Fort Walton Beach: What Gareth Stearns Did

Gareth Stearns, creator of Fort Walton Beach: What We Did.

By Samantha Lambert


It’s my hometown, but it’s also a great town. There’s a lot of stories when you peel back the layers.

– Joel Vetsch


Gareth Stearns is the creator and administrator of Fort Walton Beach: What We Did, and he calls it “the most nostalgically addictive Facebook group this side of the Florida Panhandle.” What started out in 2009 as a simple way to share memories of growing up in his hometown has now grown to 19,534 members with the 10-year anniversary just around the corner.


Stearns came to Fort Walton Beach with his parents when he was just three months old. He grew up on Middle Drive in the Garniers Beach area. He visited his childhood home on the day of this interview and relished in the nostalgia the house brought back. His house was directly behind the Goofy Golf.


“Goofy Golf is so special to me,” he says. “I used to go there a lot as a kid. Plus, golf balls always came over the fence into our backyard and I would hit them back over.”


Stearns attended Ocean City Elementary, then Meigs Junior High, and graduated from Choctawhatchee High School in 1996. He went to Florida State University where he graduated in 2001 with a major in English and Creative Writing.  FSU is where he met his wife Erin, who was from South Florida.


Tower Beach, circa 1950s.

“My wife and I decided that whoever got the first grownup job, that would be where we moved to,” says Stearns. She got a job in Greensboro, North Carolina in sales. He also got a job in sales, working in the field for about eight years. He then decided to go back to school to get his teaching degree in social studies, largely because of his expanded appreciation for local history acquired after the group began taking on a life of its own.


Stearns started the Facebook group,” Fort Walton Beach: What We Did” in February 2009. “It was difficult at first. I had my own stuff to put on there, like yearbooks that I acquired and scanned. My hope was that as the group became larger people would share their memorabilia on the site.” After two months, Fort Walton Beach: What We Did had 500 members.
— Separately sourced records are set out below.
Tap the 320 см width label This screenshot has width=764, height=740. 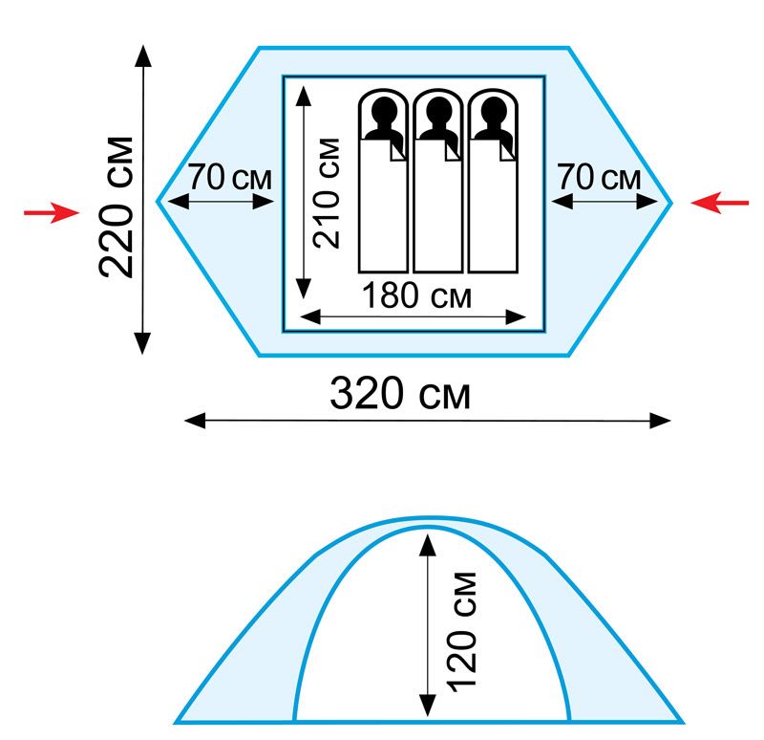(400, 393)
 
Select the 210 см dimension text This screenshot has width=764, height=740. (326, 192)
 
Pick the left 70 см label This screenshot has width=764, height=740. (229, 178)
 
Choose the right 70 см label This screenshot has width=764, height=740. (598, 178)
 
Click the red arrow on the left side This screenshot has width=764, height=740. (47, 212)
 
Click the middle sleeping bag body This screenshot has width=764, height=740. (437, 210)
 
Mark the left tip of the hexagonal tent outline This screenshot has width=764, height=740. (158, 202)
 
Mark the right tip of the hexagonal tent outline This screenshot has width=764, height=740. (672, 202)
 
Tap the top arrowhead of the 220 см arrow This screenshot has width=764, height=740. (143, 52)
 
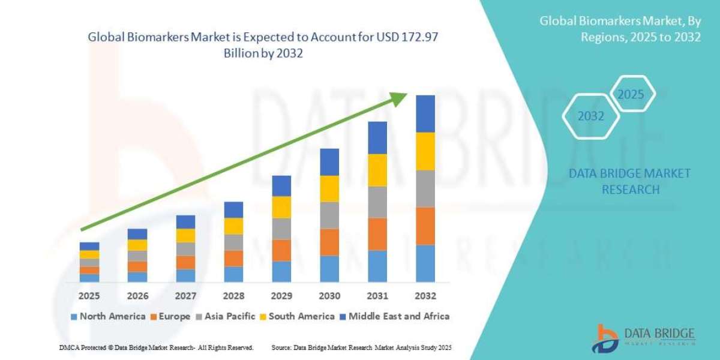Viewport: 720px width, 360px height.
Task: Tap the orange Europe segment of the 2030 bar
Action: click(329, 242)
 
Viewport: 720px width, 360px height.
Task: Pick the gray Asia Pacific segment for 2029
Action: click(281, 229)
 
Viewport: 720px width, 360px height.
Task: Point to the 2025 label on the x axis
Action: click(89, 296)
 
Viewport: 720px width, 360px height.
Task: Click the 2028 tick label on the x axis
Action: click(233, 296)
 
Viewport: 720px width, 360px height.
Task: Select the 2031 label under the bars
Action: click(377, 296)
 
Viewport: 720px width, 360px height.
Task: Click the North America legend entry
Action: click(107, 316)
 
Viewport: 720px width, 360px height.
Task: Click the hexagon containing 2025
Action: click(631, 95)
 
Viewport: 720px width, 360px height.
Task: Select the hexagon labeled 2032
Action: click(590, 116)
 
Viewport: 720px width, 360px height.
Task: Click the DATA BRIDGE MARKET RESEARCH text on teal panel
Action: click(629, 181)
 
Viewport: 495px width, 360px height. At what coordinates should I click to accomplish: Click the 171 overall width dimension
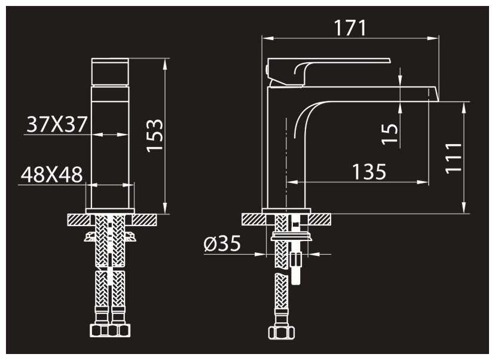(x=350, y=28)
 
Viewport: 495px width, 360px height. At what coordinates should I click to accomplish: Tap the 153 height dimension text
(x=155, y=136)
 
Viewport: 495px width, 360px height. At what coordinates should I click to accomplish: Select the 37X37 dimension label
(x=57, y=124)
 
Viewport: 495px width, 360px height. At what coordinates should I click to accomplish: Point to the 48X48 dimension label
(x=52, y=175)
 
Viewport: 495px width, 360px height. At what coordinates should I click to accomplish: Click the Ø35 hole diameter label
(x=222, y=243)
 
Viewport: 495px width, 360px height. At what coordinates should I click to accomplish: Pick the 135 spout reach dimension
(x=369, y=172)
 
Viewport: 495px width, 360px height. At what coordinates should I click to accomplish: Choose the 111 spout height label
(x=453, y=158)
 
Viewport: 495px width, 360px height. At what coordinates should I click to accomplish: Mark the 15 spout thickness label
(x=390, y=134)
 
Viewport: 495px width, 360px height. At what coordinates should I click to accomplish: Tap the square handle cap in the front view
(x=110, y=72)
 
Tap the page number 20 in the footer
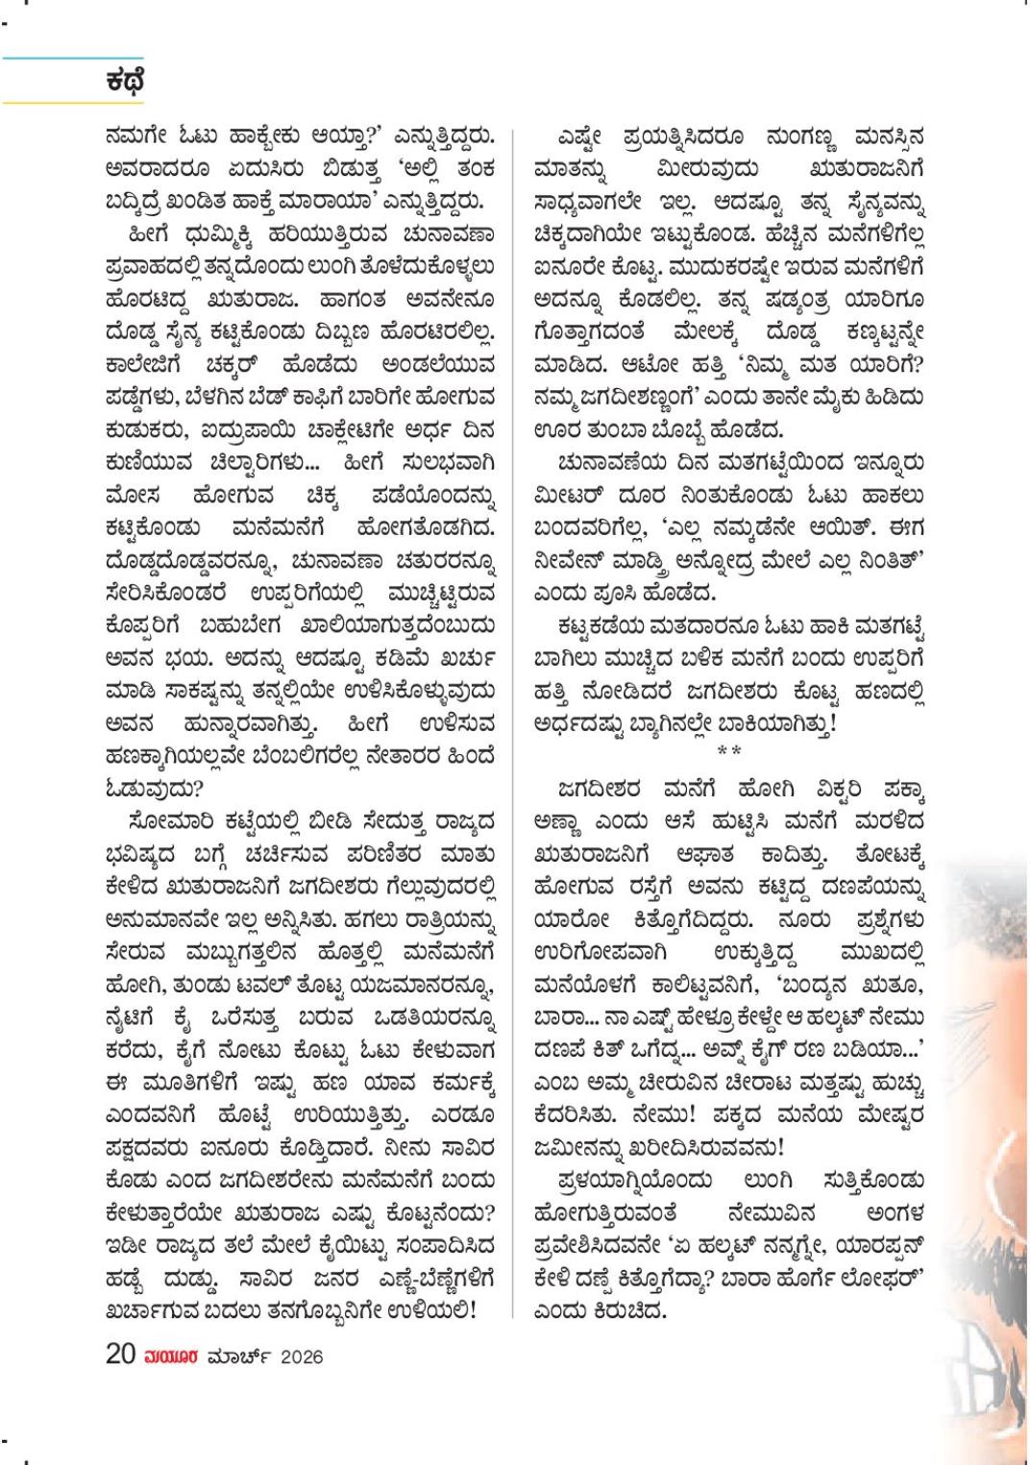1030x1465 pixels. click(120, 1355)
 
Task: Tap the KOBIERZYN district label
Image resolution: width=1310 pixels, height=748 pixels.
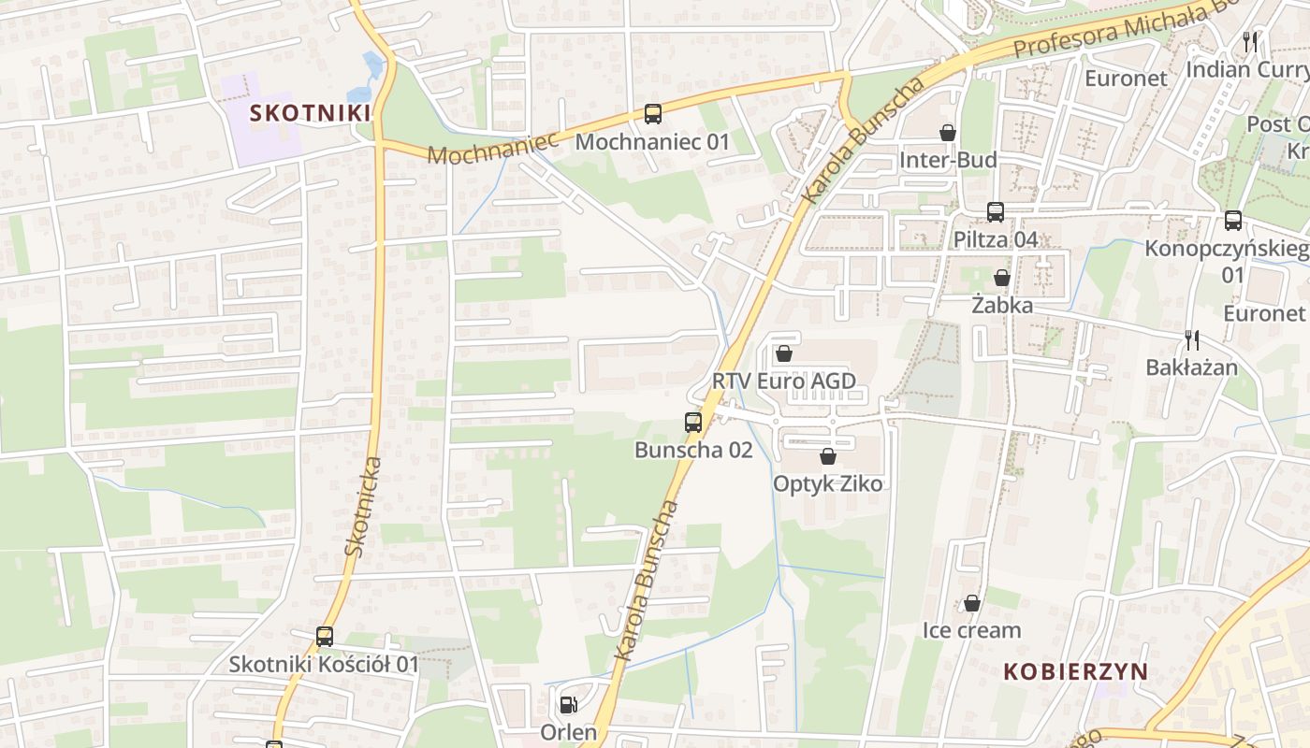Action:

Stearns became a collector of FWB memorabilia and searched eBay for more.


Tower Beach, circa 1950s.

“I like to think of the group as a metaphorical jigsaw puzzle that might never be completed, but it sure is exciting when a new ‘piece’ is discovered,” he says. Members of the group mail items to him and he scans them onto the site. “I am amazed that complete strangers mail things to me that they have held onto for years simply because they feel that is where it belongs.”


On the Facebook group page, Stearns states: “Think of this group as a never-ending digital scrapbook. With more than 19,000 members, and with a searchable library of more than 20,000 vintage images of the area, FWB: WWD has become the definitive source on the entire Internet for all things related to the history of Fort Walton Beach, Florida, and its surrounding communities.”


Threads on the page include where you lived growing up in FWB, where your first job was, businesses that are no longer around, and amusement parks on Okaloosa Island. There are pictures of now-defunct restaurants like The Sand Flea, June’s Dunes, and The Green Knight. Search and you will find pictures of a waterskiing team at the Cinco Bayou Bridge and photos of the Museum of the Sea and Indian. There’s also an FWB: WWD Nostalgic Videos page at


Rick Stevens, a Fort Walton Beach resident and FWB: WWD member, says Stearns is “a digital dynamo. FWB: WWD is a closed group where no advertising is allowed, civility is maintained amongst the participants, and everyone just has a wonderful time looking at the old photos, videos, ideas and memories everyone is sharing here.”


Stearns just finished his third year of teaching high school social studies outside of the state of Florida. He and his wife Erin have three children, and Stearns tries to get back to Fort Walton Beach often. His parents still reside here.


“The timing of social media becoming popular really helped the growth of FWB: WWD,” he says. “Someday I hope to self-publish a book about the history of FWB and the surrounding areas through artifacts and stories.” He also hopes to hit 20,000 members by next February’s 10-year anniversary.